- PROBLEM -
Please retype the rows below, starting with the line that contains "Open the Blacklist" and going on through the line that contains "pyautogui.click(x=358, y=109)", both included.

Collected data
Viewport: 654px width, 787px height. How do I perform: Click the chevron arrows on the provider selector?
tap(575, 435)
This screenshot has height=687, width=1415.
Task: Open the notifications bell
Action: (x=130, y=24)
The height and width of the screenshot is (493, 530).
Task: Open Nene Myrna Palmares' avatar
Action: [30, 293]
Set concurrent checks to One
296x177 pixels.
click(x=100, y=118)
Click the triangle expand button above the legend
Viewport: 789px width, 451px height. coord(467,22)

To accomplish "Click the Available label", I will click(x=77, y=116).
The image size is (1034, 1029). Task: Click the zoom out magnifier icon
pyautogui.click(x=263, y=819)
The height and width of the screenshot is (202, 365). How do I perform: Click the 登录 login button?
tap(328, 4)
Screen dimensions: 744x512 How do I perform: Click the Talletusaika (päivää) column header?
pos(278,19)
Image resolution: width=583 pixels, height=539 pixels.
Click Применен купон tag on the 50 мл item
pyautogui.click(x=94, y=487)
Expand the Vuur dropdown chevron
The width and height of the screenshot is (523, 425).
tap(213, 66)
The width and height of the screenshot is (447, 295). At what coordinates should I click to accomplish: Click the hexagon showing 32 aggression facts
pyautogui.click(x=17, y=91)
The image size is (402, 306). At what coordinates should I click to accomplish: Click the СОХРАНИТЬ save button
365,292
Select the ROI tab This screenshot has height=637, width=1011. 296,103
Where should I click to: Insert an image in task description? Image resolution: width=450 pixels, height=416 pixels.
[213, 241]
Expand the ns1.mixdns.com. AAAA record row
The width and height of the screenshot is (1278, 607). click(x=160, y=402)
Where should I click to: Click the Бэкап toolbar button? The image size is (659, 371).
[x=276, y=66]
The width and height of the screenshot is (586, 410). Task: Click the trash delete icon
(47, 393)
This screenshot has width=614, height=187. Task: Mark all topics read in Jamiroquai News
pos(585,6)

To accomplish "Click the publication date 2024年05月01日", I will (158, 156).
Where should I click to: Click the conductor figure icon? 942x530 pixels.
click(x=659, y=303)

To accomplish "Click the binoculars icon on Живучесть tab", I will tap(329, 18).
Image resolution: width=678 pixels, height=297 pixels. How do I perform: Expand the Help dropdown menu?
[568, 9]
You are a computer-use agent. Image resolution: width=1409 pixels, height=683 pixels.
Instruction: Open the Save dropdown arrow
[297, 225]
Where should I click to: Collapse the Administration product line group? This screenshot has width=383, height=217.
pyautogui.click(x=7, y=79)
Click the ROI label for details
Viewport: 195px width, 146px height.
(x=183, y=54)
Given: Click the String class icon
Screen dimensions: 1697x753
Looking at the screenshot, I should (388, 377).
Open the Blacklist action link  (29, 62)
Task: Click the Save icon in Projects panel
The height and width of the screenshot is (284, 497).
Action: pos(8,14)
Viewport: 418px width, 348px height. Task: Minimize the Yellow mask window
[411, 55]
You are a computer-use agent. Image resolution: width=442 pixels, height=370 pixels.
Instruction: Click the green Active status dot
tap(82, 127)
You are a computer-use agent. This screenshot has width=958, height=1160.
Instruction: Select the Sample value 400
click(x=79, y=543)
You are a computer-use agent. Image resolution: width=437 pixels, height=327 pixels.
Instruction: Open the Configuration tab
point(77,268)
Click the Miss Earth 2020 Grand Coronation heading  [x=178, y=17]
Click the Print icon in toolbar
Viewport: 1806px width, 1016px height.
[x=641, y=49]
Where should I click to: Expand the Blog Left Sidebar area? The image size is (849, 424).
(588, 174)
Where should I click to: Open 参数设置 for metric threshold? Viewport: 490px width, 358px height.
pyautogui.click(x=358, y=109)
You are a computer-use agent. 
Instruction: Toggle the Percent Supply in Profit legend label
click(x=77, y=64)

- EXERCISE RESPONSE -
Open the Blacklist action link  (29, 62)
Task: Click the Save icon in Projects panel
The height and width of the screenshot is (284, 497).
Action: pos(8,14)
Viewport: 418px width, 348px height. Task: Minimize the Yellow mask window
[411, 55]
You are a computer-use agent. Image resolution: width=442 pixels, height=370 pixels.
Instruction: Click the green Active status dot
tap(82, 127)
You are a computer-use agent. This screenshot has width=958, height=1160.
Instruction: Select the Sample value 400
click(x=79, y=543)
You are a computer-use agent. Image resolution: width=437 pixels, height=327 pixels.
Instruction: Open the Configuration tab
point(77,268)
Click the Miss Earth 2020 Grand Coronation heading  [x=178, y=17]
Click the Print icon in toolbar
Viewport: 1806px width, 1016px height.
[x=641, y=49]
Where should I click to: Expand the Blog Left Sidebar area? The image size is (849, 424).
(588, 174)
Where should I click to: Open 参数设置 for metric threshold? Viewport: 490px width, 358px height.
pyautogui.click(x=358, y=109)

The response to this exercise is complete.